The Prisoner’s Dilemma gets an interesting and important twist if we consider it played multiple times among a large number of individuals. Instead of having just A and B, suppose we have a population of A1, A2, …, AN, where N is sufficiently large, maybe 1000 or so. For the sake of simplicity, suppose that at each time period T1, T2, …, TM, where M is again reasonably large, some randomly selected individuals are paired off to play the Prisoner’s Dilemma and some skip the turn. At the end of the time sequence, the resources of each individual, which he has accumulated playing the game, are calculated and the winner is declared.

A few decades ago, Robert Axelrod (1980) invited scholars to submit strategies for an iterated Prisoner’s Dilemma competition. Although numerous intricate strategies were proposed, Axelrod’s computer simulations suggest that the best strategy to play the iterated Prisoner’s Dilemma is tit-for-tat (Axelrod, 1987). Tit-for-tat is characterized by two simple rules: cooperate on the first encounter with player X and repeat the last X’s decision on subsequent encounters. Suppose A1 adopted tit-for-tat. He would cooperate with A2 on the first meeting. If A2 defected, A1 would defect on the second meeting. However, if A2 had a change of heart and chose to cooperate on the second meeting, then A1 would reciprocate on the third meeting, and so on.

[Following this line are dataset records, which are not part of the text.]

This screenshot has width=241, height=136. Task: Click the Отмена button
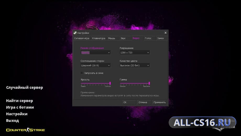tap(143, 102)
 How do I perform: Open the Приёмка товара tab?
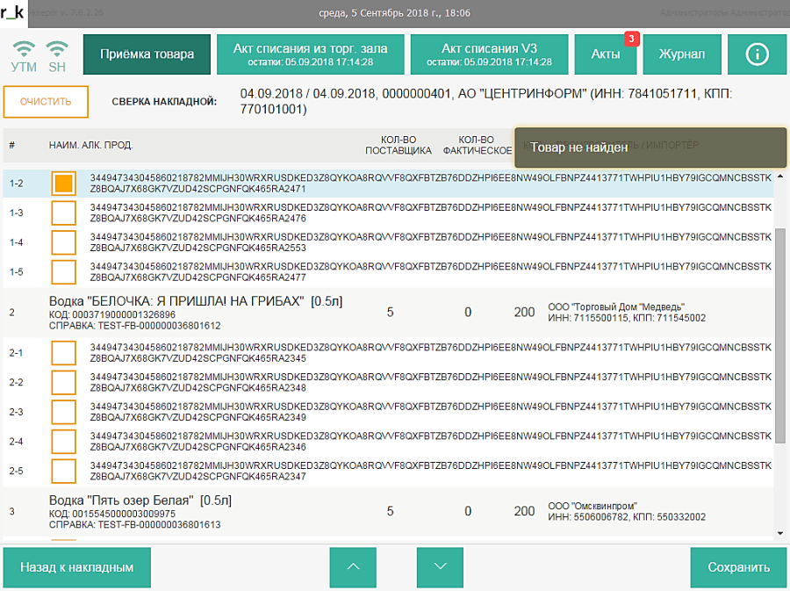point(147,54)
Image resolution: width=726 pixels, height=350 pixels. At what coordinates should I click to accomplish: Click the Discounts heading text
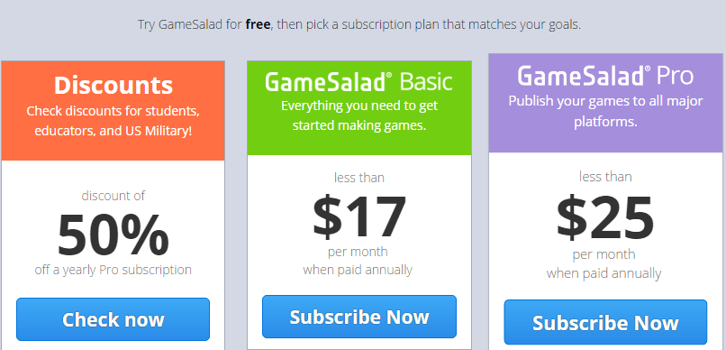[113, 85]

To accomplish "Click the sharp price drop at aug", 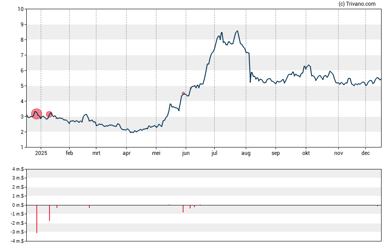I will tap(250, 68).
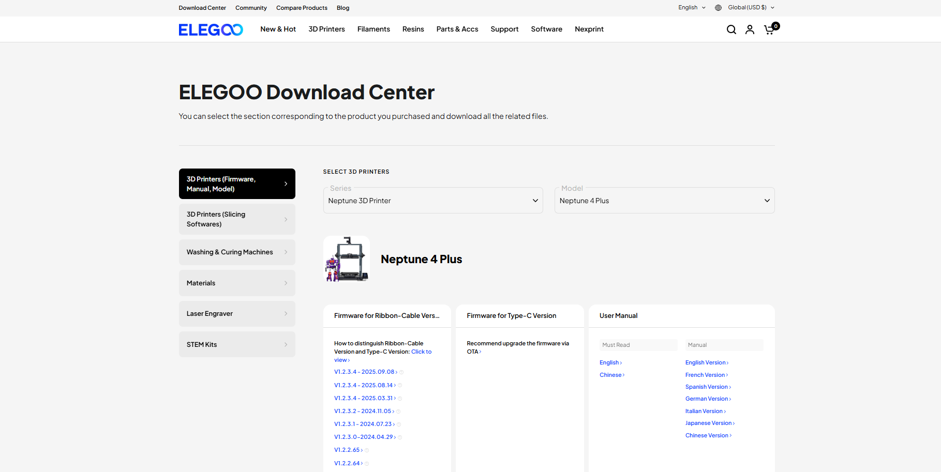Click info icon beside V1.2.3.4 - 2025.09.08
Image resolution: width=941 pixels, height=472 pixels.
click(401, 372)
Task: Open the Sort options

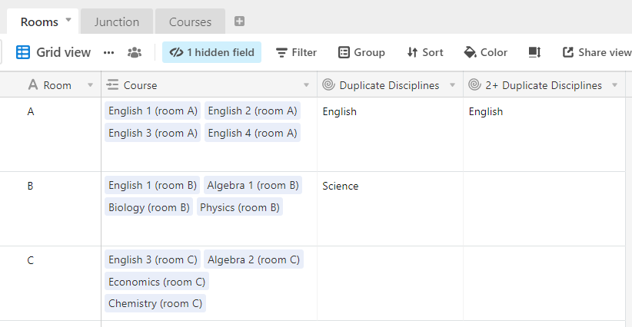Action: pyautogui.click(x=425, y=52)
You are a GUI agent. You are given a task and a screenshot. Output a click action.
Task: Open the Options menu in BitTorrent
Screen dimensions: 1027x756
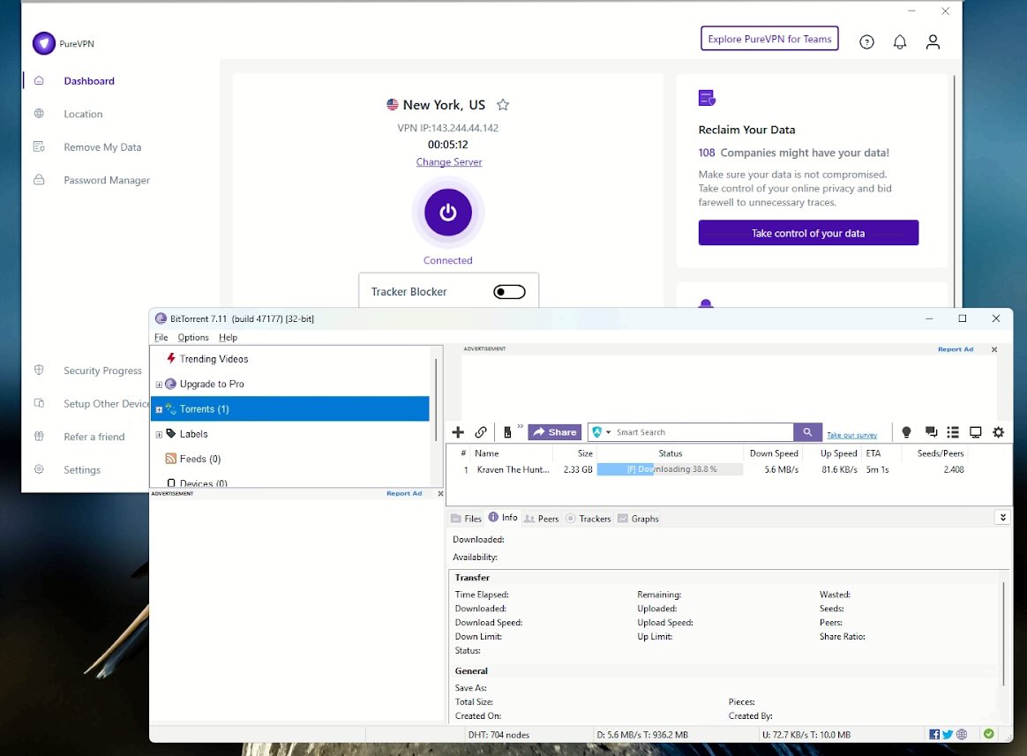click(x=193, y=337)
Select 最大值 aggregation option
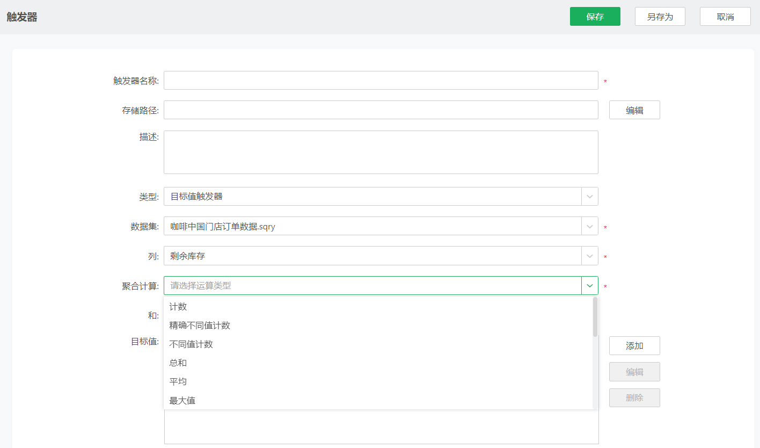 point(182,401)
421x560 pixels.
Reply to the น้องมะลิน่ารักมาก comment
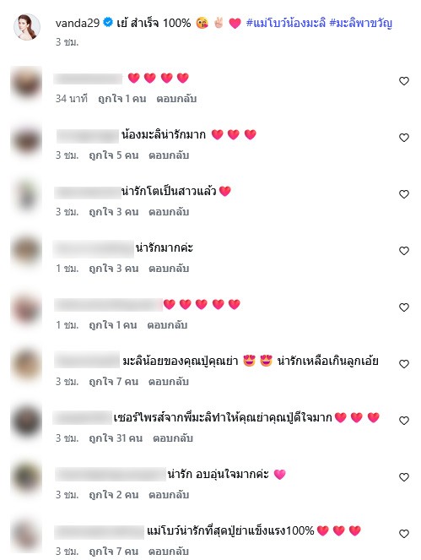(169, 155)
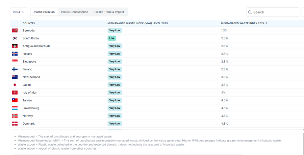Click the Japan flag icon
Screen dimensions: 304x155
(15, 85)
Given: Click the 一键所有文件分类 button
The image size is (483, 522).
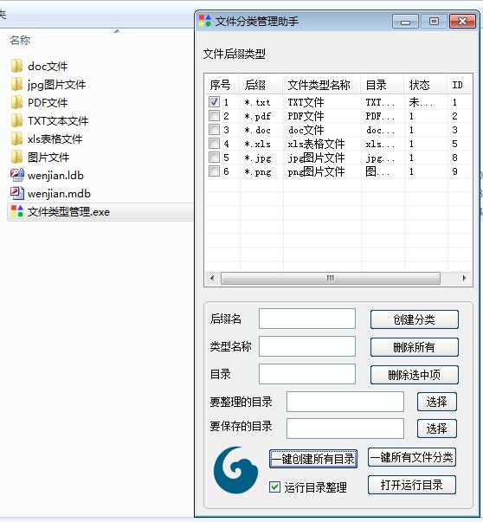Looking at the screenshot, I should 412,457.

Some studies suggest that certain important features of evolution could be thought of as an iterated Prisoner’s Dilemma (Dawkins, 1976). Suppose A and B are competing over scarce resources. If A decides to fight (defect) and B gives in (cooperates), then A kills B or drives him away and reaps all the benefits. A and B could also peacefully share the resources, in which case they each get a half, or they could both fight, in which case both A and B suffer some losses in combat and share the resources in the end. Although the real world is way more complicated, the Prisoner’s Dilemma captures the idea that joint cooperation is better than joint defection, although individually the players are inclined to defect.

It makes sense that during the course of evolution a stable pattern of behavior among a given population would emerge (Dawkins, 1976). In our model such pattern of behavior is a game strategy telling a player whether to cooperate or to defect given his past game history. Axelrod’s studies (1987) suggest that in most circumstances tit-for-tat would prevail. In a population made up only of tit-for-tatters we would never see defection, since a tit-for-tatter never defects first. If there is an occasional hawk, that is, a selfish player who always defects, he would do well on his first encounters. However, once a tit-for-tatter meets the hawk for a second time, both of them would defect and suffer a modest loss. Thus eventually, when most of the population finds out about the hawk, he would suffer losses on the majority of the encounters, while tit-for-tatters would successfully accumulate their resources by cooperating among themselves. Depending on the set up of the game, a tit-for-tatter would probably have more resources than a hawk (Dawkins, 1976).

Ethical norms prescribing altruistic behavior probably have emerged as useful rules-of-thumb for cooperation (Ruse, 1995a). As game theoretical models and computer simulations suggest, a society where social interactions are governed by such rules would do better than a society without them (Axelrod, 1987). Thus it is reasonable to suppose that during the course of history the former prevailed over the latter, and that is why today we have ethical norms. Ethical norms, just as vision, can be viewed as an adaptation, since it confers an evolutionary advantage upon the populations which adopt them.